Your instructions | Nothing in the records should be altered; retype them all exactly.

[Collected data entries]
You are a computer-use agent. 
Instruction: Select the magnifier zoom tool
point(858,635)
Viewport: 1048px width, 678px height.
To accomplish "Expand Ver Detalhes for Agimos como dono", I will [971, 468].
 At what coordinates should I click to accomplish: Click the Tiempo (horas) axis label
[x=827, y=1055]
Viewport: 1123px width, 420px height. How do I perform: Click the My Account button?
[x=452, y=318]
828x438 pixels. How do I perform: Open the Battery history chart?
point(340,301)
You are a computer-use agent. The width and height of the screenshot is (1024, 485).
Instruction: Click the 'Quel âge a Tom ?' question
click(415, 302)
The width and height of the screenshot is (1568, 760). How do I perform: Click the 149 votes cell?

Your solution |
You are a computer-use agent. 
Instruction: Select the magnifier zoom tool
point(858,635)
Viewport: 1048px width, 678px height.
To accomplish "Expand Ver Detalhes for Agimos como dono", I will [971, 468].
 At what coordinates should I click to accomplish: Click the Tiempo (horas) axis label
[x=827, y=1055]
Viewport: 1123px width, 420px height. How do I perform: Click the My Account button?
[x=452, y=318]
828x438 pixels. How do I perform: Open the Battery history chart?
point(340,301)
You are a computer-use agent. The width and height of the screenshot is (1024, 485).
Instruction: Click the 'Quel âge a Tom ?' question
click(415, 302)
The width and height of the screenshot is (1568, 760). How do I perform: Click the 149 votes cell?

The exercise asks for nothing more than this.